In pure mathematics the custom is to list authors alphabetically, and it has been so for a long time. In the rare instances where this is not the case, it usually has been done intentionally to reflect that what is reported is somehow really due to one author and that the other others have acted in support (and the first author has insisted on including him). The paper of Pontryagin is probably of this nature (I don’t know in this specific case, but Pontryagin was a mathematician culturally) – by the way Gamkrelidze is certainly very well known – Pontryagin was blind since childhood and depended on others to write for him, so perhaps that is relevant.
Other famous examples of non-alphabetic ordering of math authors include Beurling-Ahlfors (quasiconformal maps) and Sato-Kimura (classification of prehomogeneous vector spaces) and Selberg-Chowla (Selberg’s unique paper with a coauthor!) (there are more examples, but probably only 10-20 well known ones in the past 100 years). In the case of the Sato-Kimura paper, Sato developed extraordinary mathematics but was not much into writing it up, so his students, such as Kimura, wrote it up for him but put him as first author out of respect and to signal intellectual origin of the ideas. But in mathematics this is very unusual.
The idea that underlies the custom is that it is impossible to coauthor a math paper without contributing equally. This is probably true for papers with real depth and surely false for many papers with multiple coauthors.

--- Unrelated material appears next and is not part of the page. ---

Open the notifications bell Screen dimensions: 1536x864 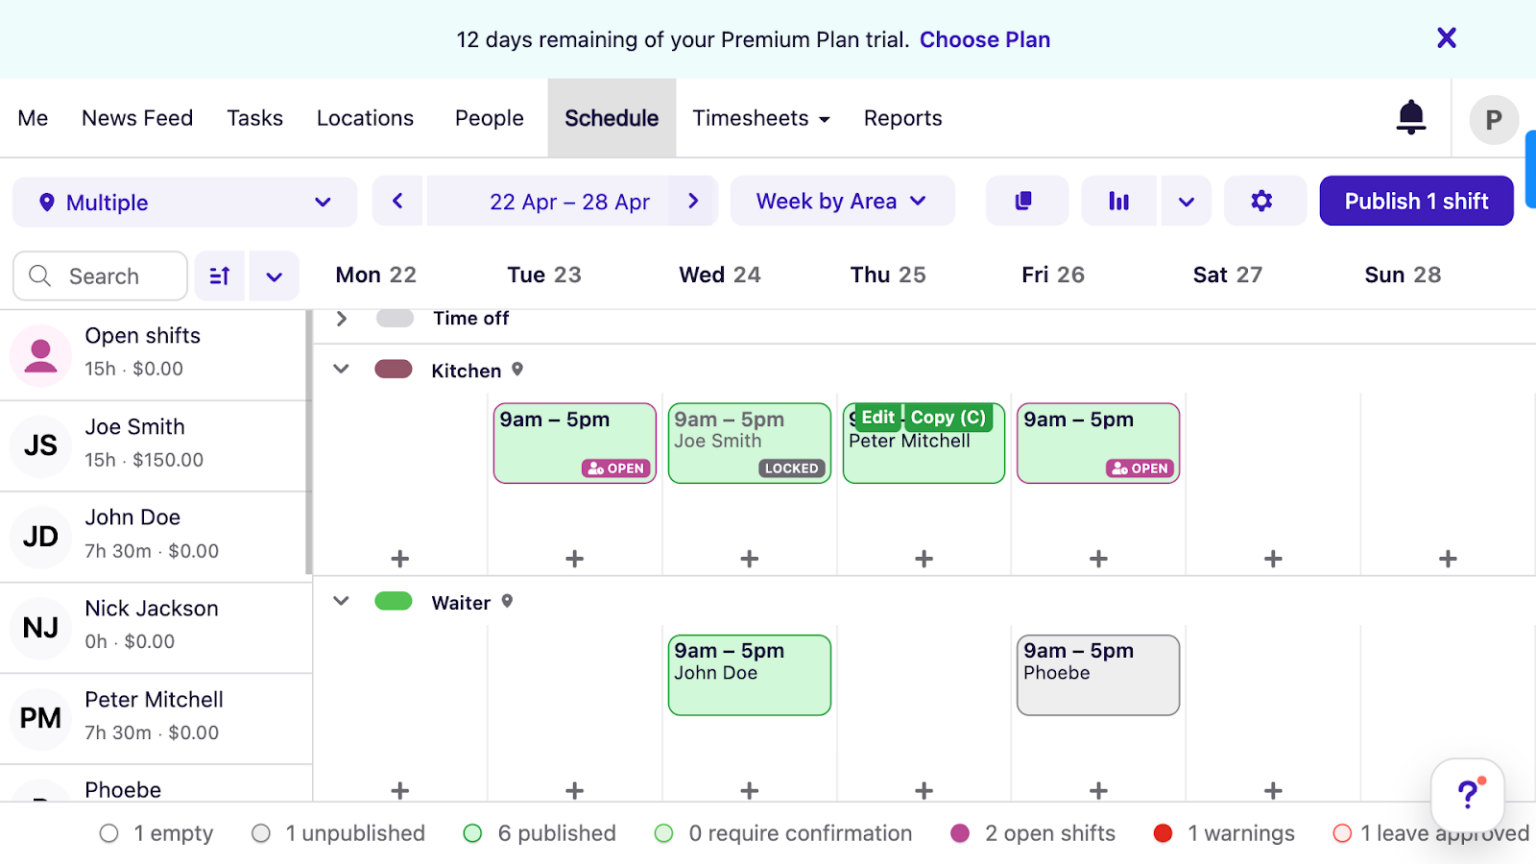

Such customs also extend to ordering of references. Mathematicians order references alphabetically while physicists and genuine applied mathematicians order them by order of citation within the article.
And of course for naming whimsy, there is always the Alpher-Bethe-Gamow paper:
https://en.wikipedia.org/wiki/Alpher%E2%80%93Bethe%E2%80%93Gamow_paper
A Few Goodmen: Surname-Sharing Economist Coauthors
Allen C. Goodman & Joshua Goodman & Lucas Goodman & Sarena Goodman
https://scholar.harvard.edu/files/joshuagoodman/files/goodmans.pdf
“We also note that, for papers with more than two coauthors, surname-sharing eliminates the “et al” penalty documented by Simcoe and Waguespack (2011). Though the many expected citations to this paper will refer to it as Goodman et al. (2015), such citations will provide equal amounts of publicity to all of us coauthors.”

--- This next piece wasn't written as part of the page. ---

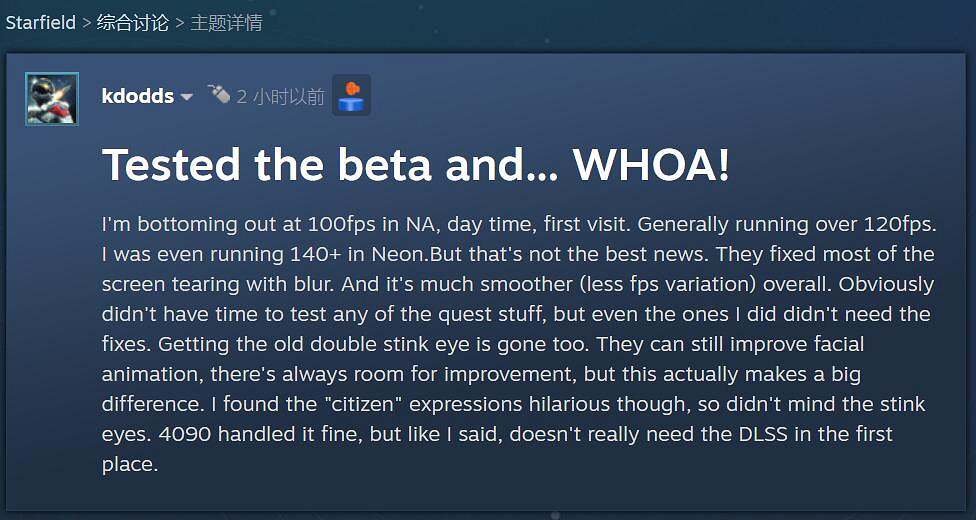Go to the Starfield breadcrumb link
This screenshot has width=976, height=520.
(x=40, y=23)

Authorship is academic currency. Once one is tenured and respected, my goal is to pass as much as possible of that currency to the hard workers, either students or junior faculty, and among faculty, the more junior the better. What does a senior person get by being first, or among the first, authors? If I’m any good, most folks in my field are at least aware of me, if not a friend (or competitor/frenemy). Speaking as a old fart known in my field.
In molecular biology (and I think natural sciences in general), the first author does the majority of the work/writing. It’s a usually a PhD student or postdoc, sometimes it’s shared between two people when they both made major contributions. The last author is the senior author, probably whoever runs the lab, gets the grants, etc. Then the other names are roughly ordered according to contribution but there may be more last authors if it’s a collaboration between different labs.